## Start Material for this exercise

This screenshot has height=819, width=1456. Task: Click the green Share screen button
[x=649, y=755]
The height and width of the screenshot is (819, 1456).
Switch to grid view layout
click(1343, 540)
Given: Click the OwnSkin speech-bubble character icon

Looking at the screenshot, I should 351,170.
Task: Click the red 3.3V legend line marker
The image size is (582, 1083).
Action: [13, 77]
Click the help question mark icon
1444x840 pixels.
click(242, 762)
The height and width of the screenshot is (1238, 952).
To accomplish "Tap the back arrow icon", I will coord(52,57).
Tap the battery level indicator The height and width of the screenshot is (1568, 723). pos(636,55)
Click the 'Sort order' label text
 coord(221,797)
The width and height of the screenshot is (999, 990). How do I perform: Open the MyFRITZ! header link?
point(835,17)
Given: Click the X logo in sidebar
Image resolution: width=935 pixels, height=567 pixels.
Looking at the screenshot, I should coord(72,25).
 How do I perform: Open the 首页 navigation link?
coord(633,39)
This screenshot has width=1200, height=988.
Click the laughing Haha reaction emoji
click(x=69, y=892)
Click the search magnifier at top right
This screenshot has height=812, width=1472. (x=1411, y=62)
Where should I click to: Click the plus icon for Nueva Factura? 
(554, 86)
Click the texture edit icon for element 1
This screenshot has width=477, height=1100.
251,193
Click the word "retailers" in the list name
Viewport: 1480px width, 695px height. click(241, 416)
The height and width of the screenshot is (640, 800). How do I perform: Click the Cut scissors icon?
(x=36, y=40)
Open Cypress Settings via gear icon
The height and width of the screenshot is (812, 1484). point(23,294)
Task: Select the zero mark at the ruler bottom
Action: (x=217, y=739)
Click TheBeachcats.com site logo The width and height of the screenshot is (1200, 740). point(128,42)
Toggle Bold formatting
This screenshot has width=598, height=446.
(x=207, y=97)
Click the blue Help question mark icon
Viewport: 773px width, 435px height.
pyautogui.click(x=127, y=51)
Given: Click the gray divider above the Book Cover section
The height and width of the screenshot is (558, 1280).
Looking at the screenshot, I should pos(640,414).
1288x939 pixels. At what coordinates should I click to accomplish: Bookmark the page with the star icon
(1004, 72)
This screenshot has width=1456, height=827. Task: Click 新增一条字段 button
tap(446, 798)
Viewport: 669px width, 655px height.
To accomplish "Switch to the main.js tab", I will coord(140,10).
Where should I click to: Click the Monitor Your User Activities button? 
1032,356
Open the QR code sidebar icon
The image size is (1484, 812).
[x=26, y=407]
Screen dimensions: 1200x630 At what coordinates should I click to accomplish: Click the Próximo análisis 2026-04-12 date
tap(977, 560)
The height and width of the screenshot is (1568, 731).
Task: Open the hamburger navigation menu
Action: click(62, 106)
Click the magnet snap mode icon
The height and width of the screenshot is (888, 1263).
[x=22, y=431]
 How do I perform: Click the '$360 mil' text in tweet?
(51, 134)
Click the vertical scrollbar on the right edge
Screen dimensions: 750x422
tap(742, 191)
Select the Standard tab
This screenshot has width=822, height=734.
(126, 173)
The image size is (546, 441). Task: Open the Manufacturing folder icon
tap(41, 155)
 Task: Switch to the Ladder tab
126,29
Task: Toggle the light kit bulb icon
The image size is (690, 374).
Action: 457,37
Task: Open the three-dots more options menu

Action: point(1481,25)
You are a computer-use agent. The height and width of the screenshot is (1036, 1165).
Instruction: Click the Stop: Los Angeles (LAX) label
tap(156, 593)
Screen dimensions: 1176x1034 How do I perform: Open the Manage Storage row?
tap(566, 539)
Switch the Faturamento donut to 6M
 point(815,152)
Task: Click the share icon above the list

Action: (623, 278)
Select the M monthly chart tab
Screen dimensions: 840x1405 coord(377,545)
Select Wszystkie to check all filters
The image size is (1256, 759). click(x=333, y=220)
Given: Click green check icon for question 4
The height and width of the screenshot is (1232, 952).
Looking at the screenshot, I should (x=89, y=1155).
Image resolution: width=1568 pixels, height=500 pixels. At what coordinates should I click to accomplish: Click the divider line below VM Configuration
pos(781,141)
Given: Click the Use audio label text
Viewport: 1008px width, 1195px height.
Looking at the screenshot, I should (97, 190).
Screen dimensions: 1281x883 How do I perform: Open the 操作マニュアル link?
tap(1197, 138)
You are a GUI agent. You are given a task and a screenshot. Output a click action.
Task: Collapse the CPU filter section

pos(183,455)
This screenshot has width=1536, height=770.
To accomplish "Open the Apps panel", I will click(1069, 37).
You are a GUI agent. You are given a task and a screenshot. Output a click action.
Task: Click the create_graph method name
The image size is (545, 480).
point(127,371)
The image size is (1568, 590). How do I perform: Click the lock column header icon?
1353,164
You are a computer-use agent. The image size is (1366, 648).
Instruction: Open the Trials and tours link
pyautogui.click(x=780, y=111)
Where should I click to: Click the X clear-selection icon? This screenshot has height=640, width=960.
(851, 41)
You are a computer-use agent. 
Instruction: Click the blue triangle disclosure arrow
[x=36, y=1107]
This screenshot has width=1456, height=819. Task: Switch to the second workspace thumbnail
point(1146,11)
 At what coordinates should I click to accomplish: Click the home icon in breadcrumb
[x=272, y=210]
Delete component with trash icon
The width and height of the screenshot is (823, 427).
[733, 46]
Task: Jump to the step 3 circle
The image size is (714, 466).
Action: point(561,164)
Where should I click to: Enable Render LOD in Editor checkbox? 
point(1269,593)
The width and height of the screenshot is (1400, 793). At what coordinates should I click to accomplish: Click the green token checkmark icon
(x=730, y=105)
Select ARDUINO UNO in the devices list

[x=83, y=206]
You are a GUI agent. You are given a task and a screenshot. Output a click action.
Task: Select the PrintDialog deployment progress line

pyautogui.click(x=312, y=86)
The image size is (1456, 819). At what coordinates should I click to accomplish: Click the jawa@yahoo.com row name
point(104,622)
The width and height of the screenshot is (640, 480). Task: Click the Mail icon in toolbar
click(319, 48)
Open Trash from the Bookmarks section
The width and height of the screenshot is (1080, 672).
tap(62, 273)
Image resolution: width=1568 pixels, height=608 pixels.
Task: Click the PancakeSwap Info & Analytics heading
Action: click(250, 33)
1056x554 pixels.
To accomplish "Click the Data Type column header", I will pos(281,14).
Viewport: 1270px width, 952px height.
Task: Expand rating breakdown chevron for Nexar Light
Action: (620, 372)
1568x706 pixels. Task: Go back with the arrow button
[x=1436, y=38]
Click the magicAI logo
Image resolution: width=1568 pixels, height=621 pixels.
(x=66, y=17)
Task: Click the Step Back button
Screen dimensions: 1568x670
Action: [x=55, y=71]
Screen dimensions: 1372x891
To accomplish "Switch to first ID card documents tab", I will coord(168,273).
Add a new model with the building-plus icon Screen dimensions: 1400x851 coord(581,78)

## End Material for this exercise

▸ Goal
Reproduce every one of the lines above verbatim.

▸ Completed task
This screenshot has height=819, width=1456. Task: Click the green Share screen button
[x=649, y=755]
The height and width of the screenshot is (819, 1456).
Switch to grid view layout
click(1343, 540)
Given: Click the OwnSkin speech-bubble character icon

Looking at the screenshot, I should 351,170.
Task: Click the red 3.3V legend line marker
The image size is (582, 1083).
Action: [13, 77]
Click the help question mark icon
1444x840 pixels.
click(242, 762)
The height and width of the screenshot is (1238, 952).
To accomplish "Tap the back arrow icon", I will coord(52,57).
Tap the battery level indicator The height and width of the screenshot is (1568, 723). pos(636,55)
Click the 'Sort order' label text
 coord(221,797)
The width and height of the screenshot is (999, 990). How do I perform: Open the MyFRITZ! header link?
point(835,17)
Given: Click the X logo in sidebar
Image resolution: width=935 pixels, height=567 pixels.
Looking at the screenshot, I should coord(72,25).
 How do I perform: Open the 首页 navigation link?
coord(633,39)
This screenshot has width=1200, height=988.
Click the laughing Haha reaction emoji
click(x=69, y=892)
Click the search magnifier at top right
This screenshot has height=812, width=1472. (x=1411, y=62)
Where should I click to: Click the plus icon for Nueva Factura? 
(554, 86)
Click the texture edit icon for element 1
This screenshot has width=477, height=1100.
251,193
Click the word "retailers" in the list name
Viewport: 1480px width, 695px height. click(241, 416)
The height and width of the screenshot is (640, 800). How do I perform: Click the Cut scissors icon?
(x=36, y=40)
Open Cypress Settings via gear icon
The height and width of the screenshot is (812, 1484). point(23,294)
Task: Select the zero mark at the ruler bottom
Action: (x=217, y=739)
Click TheBeachcats.com site logo The width and height of the screenshot is (1200, 740). point(128,42)
Toggle Bold formatting
This screenshot has width=598, height=446.
(x=207, y=97)
Click the blue Help question mark icon
Viewport: 773px width, 435px height.
pyautogui.click(x=127, y=51)
Given: Click the gray divider above the Book Cover section
The height and width of the screenshot is (558, 1280).
Looking at the screenshot, I should pos(640,414).
1288x939 pixels. At what coordinates should I click to accomplish: Bookmark the page with the star icon
(1004, 72)
This screenshot has width=1456, height=827. Task: Click 新增一条字段 button
tap(446, 798)
Viewport: 669px width, 655px height.
To accomplish "Switch to the main.js tab", I will coord(140,10).
Where should I click to: Click the Monitor Your User Activities button? 
1032,356
Open the QR code sidebar icon
The image size is (1484, 812).
[x=26, y=407]
Screen dimensions: 1200x630 At what coordinates should I click to accomplish: Click the Próximo análisis 2026-04-12 date
tap(977, 560)
The height and width of the screenshot is (1568, 731).
Task: Open the hamburger navigation menu
Action: click(62, 106)
Click the magnet snap mode icon
The height and width of the screenshot is (888, 1263).
[x=22, y=431]
 How do I perform: Click the '$360 mil' text in tweet?
(51, 134)
Click the vertical scrollbar on the right edge
Screen dimensions: 750x422
tap(742, 191)
Select the Standard tab
This screenshot has width=822, height=734.
(126, 173)
The image size is (546, 441). Task: Open the Manufacturing folder icon
tap(41, 155)
 Task: Switch to the Ladder tab
126,29
Task: Toggle the light kit bulb icon
The image size is (690, 374).
Action: 457,37
Task: Open the three-dots more options menu

Action: point(1481,25)
You are a computer-use agent. The height and width of the screenshot is (1036, 1165).
Instruction: Click the Stop: Los Angeles (LAX) label
tap(156, 593)
Screen dimensions: 1176x1034 How do I perform: Open the Manage Storage row?
tap(566, 539)
Switch the Faturamento donut to 6M
 point(815,152)
Task: Click the share icon above the list

Action: (623, 278)
Select the M monthly chart tab
Screen dimensions: 840x1405 coord(377,545)
Select Wszystkie to check all filters
The image size is (1256, 759). click(x=333, y=220)
Given: Click green check icon for question 4
The height and width of the screenshot is (1232, 952).
Looking at the screenshot, I should (x=89, y=1155).
Image resolution: width=1568 pixels, height=500 pixels. At what coordinates should I click to accomplish: Click the divider line below VM Configuration
pos(781,141)
Given: Click the Use audio label text
Viewport: 1008px width, 1195px height.
Looking at the screenshot, I should (97, 190).
Screen dimensions: 1281x883 How do I perform: Open the 操作マニュアル link?
tap(1197, 138)
You are a GUI agent. You are given a task and a screenshot. Output a click action.
Task: Collapse the CPU filter section

pos(183,455)
This screenshot has width=1536, height=770.
To accomplish "Open the Apps panel", I will click(1069, 37).
You are a GUI agent. You are given a task and a screenshot. Output a click action.
Task: Click the create_graph method name
The image size is (545, 480).
point(127,371)
The image size is (1568, 590). How do I perform: Click the lock column header icon?
1353,164
You are a computer-use agent. The image size is (1366, 648).
Instruction: Open the Trials and tours link
pyautogui.click(x=780, y=111)
Where should I click to: Click the X clear-selection icon? This screenshot has height=640, width=960.
(851, 41)
You are a computer-use agent. 
Instruction: Click the blue triangle disclosure arrow
[x=36, y=1107]
This screenshot has width=1456, height=819. Task: Switch to the second workspace thumbnail
point(1146,11)
 At what coordinates should I click to accomplish: Click the home icon in breadcrumb
[x=272, y=210]
Delete component with trash icon
The width and height of the screenshot is (823, 427).
[733, 46]
Task: Jump to the step 3 circle
The image size is (714, 466).
Action: point(561,164)
Where should I click to: Enable Render LOD in Editor checkbox? 
point(1269,593)
The width and height of the screenshot is (1400, 793). At what coordinates should I click to accomplish: Click the green token checkmark icon
(x=730, y=105)
Select ARDUINO UNO in the devices list

[x=83, y=206]
You are a GUI agent. You are given a task and a screenshot. Output a click action.
Task: Select the PrintDialog deployment progress line

pyautogui.click(x=312, y=86)
The image size is (1456, 819). At what coordinates should I click to accomplish: Click the jawa@yahoo.com row name
point(104,622)
The width and height of the screenshot is (640, 480). Task: Click the Mail icon in toolbar
click(319, 48)
Open Trash from the Bookmarks section
The width and height of the screenshot is (1080, 672).
tap(62, 273)
Image resolution: width=1568 pixels, height=608 pixels.
Task: Click the PancakeSwap Info & Analytics heading
Action: click(250, 33)
1056x554 pixels.
To accomplish "Click the Data Type column header", I will pos(281,14).
Viewport: 1270px width, 952px height.
Task: Expand rating breakdown chevron for Nexar Light
Action: (620, 372)
1568x706 pixels. Task: Go back with the arrow button
[x=1436, y=38]
Click the magicAI logo
Image resolution: width=1568 pixels, height=621 pixels.
(x=66, y=17)
Task: Click the Step Back button
Screen dimensions: 1568x670
Action: [x=55, y=71]
Screen dimensions: 1372x891
To accomplish "Switch to first ID card documents tab", I will coord(168,273).
Add a new model with the building-plus icon Screen dimensions: 1400x851 coord(581,78)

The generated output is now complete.